The Audient ID14 needs to be plugged in via a mains Power Supply for phantom power to work. The Evo 4 might be of a lesser-build quality in terms of plastic vs aluminium but for £100 and 2 mic-preamps you can't go wrong!

Julian Krause's YouTube channel has done reviews on a lot of low-priced interfaces recently which is definitely worth checking out!








Julian Krause


Hey, I'm Julian Krause and on this channel you can find video and audio equipment reviews, tutorials on how to use this stuff and filmmaking tips and tricks.




www.youtube.com


----------



## easyrider (Sep 29, 2020)

Audio Birdi said:


> The Audient ID14 needs to be plugged in via a mains Power Supply for phantom power to work.
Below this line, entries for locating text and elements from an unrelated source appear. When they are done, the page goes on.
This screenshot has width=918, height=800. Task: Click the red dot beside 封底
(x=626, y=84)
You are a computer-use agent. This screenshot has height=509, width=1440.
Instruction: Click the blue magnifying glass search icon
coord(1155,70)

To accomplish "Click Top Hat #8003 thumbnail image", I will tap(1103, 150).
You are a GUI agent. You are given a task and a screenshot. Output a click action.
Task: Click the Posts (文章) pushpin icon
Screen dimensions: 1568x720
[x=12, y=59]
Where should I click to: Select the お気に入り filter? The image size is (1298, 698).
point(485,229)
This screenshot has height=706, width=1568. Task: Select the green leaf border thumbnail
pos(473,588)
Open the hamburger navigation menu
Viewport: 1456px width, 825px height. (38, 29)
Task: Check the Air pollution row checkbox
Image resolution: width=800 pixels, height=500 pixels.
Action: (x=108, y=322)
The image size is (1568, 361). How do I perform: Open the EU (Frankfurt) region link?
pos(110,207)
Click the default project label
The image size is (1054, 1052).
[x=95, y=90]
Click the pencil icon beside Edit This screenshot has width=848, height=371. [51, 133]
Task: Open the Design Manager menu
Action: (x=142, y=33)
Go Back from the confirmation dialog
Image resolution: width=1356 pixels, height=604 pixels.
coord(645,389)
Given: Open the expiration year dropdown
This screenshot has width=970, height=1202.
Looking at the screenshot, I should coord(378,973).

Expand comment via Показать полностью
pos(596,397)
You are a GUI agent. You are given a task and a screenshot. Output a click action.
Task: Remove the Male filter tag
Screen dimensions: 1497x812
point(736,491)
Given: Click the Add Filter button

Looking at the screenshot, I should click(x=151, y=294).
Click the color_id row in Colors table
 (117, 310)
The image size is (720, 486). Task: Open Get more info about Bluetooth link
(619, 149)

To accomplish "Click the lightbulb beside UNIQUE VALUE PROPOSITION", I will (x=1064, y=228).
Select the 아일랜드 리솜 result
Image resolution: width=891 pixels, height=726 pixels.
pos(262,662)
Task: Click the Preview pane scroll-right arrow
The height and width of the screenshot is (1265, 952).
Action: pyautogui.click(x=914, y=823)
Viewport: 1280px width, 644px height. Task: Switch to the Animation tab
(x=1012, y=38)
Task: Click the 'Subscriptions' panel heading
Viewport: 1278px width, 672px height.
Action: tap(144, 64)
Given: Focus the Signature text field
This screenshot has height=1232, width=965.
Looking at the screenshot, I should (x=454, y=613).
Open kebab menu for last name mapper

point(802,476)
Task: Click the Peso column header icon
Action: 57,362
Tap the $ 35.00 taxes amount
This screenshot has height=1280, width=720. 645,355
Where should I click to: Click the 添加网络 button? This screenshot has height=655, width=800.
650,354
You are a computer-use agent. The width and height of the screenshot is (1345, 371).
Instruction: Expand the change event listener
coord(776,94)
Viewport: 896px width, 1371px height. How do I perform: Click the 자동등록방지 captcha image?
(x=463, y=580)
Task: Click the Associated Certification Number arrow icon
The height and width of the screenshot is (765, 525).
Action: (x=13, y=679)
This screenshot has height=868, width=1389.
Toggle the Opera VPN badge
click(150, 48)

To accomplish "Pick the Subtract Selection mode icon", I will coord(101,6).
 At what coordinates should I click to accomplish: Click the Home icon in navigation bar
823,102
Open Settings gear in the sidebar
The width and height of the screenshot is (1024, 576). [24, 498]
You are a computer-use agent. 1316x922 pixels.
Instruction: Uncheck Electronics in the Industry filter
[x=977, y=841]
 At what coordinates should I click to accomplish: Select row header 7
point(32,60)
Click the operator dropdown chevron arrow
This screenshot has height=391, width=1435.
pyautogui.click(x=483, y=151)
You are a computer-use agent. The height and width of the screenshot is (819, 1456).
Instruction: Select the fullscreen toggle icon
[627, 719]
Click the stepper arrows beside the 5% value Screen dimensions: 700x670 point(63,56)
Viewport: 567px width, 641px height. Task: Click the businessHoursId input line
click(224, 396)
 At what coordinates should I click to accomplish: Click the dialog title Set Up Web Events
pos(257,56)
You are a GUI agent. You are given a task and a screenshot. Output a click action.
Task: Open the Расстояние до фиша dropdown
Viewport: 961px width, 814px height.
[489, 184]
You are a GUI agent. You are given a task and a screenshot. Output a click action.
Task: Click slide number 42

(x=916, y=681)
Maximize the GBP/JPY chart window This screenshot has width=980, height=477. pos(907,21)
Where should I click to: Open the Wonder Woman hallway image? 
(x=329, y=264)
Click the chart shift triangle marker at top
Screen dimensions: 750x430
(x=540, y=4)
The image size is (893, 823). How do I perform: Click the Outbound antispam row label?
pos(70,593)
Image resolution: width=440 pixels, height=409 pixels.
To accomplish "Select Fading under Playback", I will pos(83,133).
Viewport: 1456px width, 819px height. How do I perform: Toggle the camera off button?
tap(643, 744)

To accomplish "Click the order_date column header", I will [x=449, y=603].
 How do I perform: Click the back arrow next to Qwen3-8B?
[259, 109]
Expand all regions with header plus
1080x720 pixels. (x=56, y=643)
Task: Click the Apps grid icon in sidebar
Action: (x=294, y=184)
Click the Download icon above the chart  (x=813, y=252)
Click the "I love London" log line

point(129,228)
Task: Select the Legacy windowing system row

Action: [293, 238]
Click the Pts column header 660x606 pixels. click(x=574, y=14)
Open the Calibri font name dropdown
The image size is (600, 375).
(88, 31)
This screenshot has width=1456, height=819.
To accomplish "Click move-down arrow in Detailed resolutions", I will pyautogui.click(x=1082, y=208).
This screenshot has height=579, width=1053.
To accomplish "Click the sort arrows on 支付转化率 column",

The Evo 4 might be of a lesser-build quality in terms of plastic vs aluminium but for £100 and 2 mic-preamps you can't go wrong!
> 
> Julian Krause's YouTube channel has done reviews on a lot of low-priced interfaces recently which is definitely worth checking out!
> 
> ...



cheers...The ID4 I mentioned uses bus power...


----------



## Nate Johnson (Oct 2, 2020)

I use the Komplete Audio 2 - but on a mac though. Zero issues.


----------



## Martin S (Oct 2, 2020)

+1 on the EVO4. Also bus powered. Very good sound quality for the price...


----------